Searching and retrieval performance of search engines: a comparative study SangeetaNarang Librarian, All India Institute of Medical Sciences, New Delhi firstname.lastname@example.org
ABSTRACT Objective: This study was undertaken to investigate the number of hits and types of sources of information retrieved by searching for sample queries drawn from real reference questions on the search engine over Internet.
Study design: The Google, Yahoo!, and Bing (previously MSN) search engines were used to search for the single terms, multiple term queries, boolean logic, and phrase search capabilities. The first forty results retrieved for the “health literacy” search term was examined and thereafter, Information regarding the organization or individuals sponsoring the websites was compared based on domain study.
Results: Number of hits was high and sponsorship was significantly different among each search engine. Many of the websites were Commercial, Non-Government agencies, few from Government organizations and Educational institutes.
Conclusion: As the Internet has become frequently used source of information, Librarians should consider the best ways to disseminate best educational information to the users amidst insurmountable websites.
INTRODUCTION Search engines are defined as a remotely accessible program that lets you do keyword searches for the information on the internet. There are several types of search engines the search may cover titles of documents, URL’s, headers or the full text. (www.ameris.co.uk/glossary_of_terms.cfm)
COMPONENTS OF SEARCH ENGINE Search engine constitute the web crawlers called the spiders or the robots .They visit remote sites download their contents for indexing. While indexing the program they create an outline of the document by stripping out all the headers and then takes the first 20 % or 20 lines whichever is smaller as an excerpt or abstract. Statistically more salient terms in the document are taken as keywords. In this way a highly efficient data structure, a tree/ Index is generated that is associated with the specific webpage. So whenever a user submits a query it is this inverted index that is searched. Various search engines accepts queries as a simple text and breaks the users text into a sequence of search terms.
TYPES OF SEARCH ENGINE There are various types of search engines: General search engines: They have their own index of documents and web pages which is generated by their web crawlers e.g. Yahoo, Google, Bing, Ask.com, Lycos, Altavista. Metasearch engines: They combine the searches of multiple search engines and then deliver the results Mamma, Dogpile, Clusty, Kartoo Specialty search engines: They have indexes on a specific field and provide an in depth coverage e.g. PubMed, Scirus.

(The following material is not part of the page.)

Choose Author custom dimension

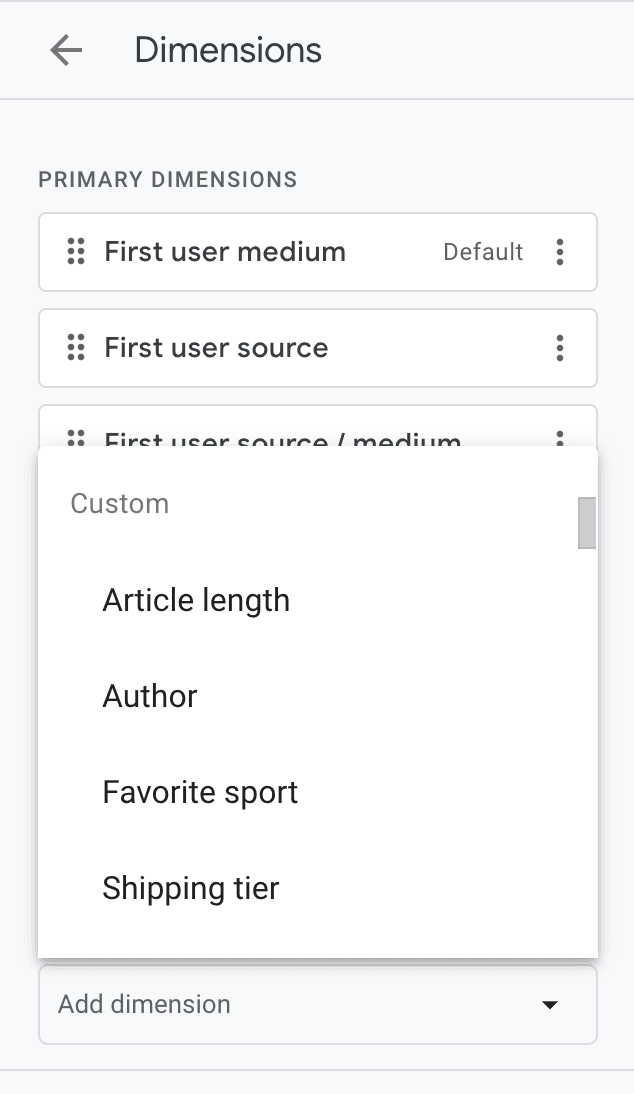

MATERIALS AND METHODS The following seven terms were chosen for study Health, Literacy as single term, Health literacy as multiple term, Health AND Literacy used as boolean operator, Role of health sciences librarian as phrase Role of librarians in health literacy as phrase Health Literacy in quotes as combined search
FINDINGS Number of hits retrieved for each search term
List of first ten websites retrieved for health Literacy by three search engines
Distributions of sponsorship of websites retrieved by search engines are
There is wide variation in Internet use and search strategy. Web users spend a lot of their time using search engine to locate material on the vast and unorganized web. According to Visualization and Usability Center user survey about 85% of users use search engine to locate information. There is a strong competition among various search engines where each search engine is striving harder to outperform the other search engines either by expanding their coverage or by adding more features. Since search engine existence the merging, break over and takeover have been witnessed. For example Ask.com is formed by the merging of Ask Jeeves and Teoma. In the study it was observed that each search engine gives different result for the search terms. By examining the single word search for Health and for Literacy the hits were more in case of Yahoo followed by Google and then Bing. While the multiword term Health Literacy again yahoo search results are more. But number of hits was less than single word search. When “health Literacy” in quotes is considered than Bing search engine shows more results while Google the least. Again boolean term Health and Literacy yahoo search results are more phrase search for Role of Health Sciences Librarian term Yahoo is ahead. When Role of librarians and the operator + with Literacy used Google leads in search results followed by Yahoo and Bing. It is observed that with the increase in numbers of query term the outcome is affected. When the websites of the first forty hits for health literacy was studied it was observed that there are sponsored sites, commercial sites, nongovernmental sites, educational sites. The percentage of non government organizations and commercial organizations was high as compared to others. Further it was found that there are changes in hits and number of returned documents over a period of time. The searches in yahoo India is different from yahoo also the number of hits is the estimate number of index terms. There does exist limitation for all the related websites are not possible to be studied, it is just the pilot study to seek the searching and retrieval behavior of search engine.
Single term queries return very high number of hits in each search engine. Multiple terms lead to less number of hits. Secondly, Health is more sought out term over the search engine than Literacy. Finally librarians will play a very important role in refining the search strategy in finding the most appropriate source of information among abundant resources where sponsorship of websites has to be taken care off.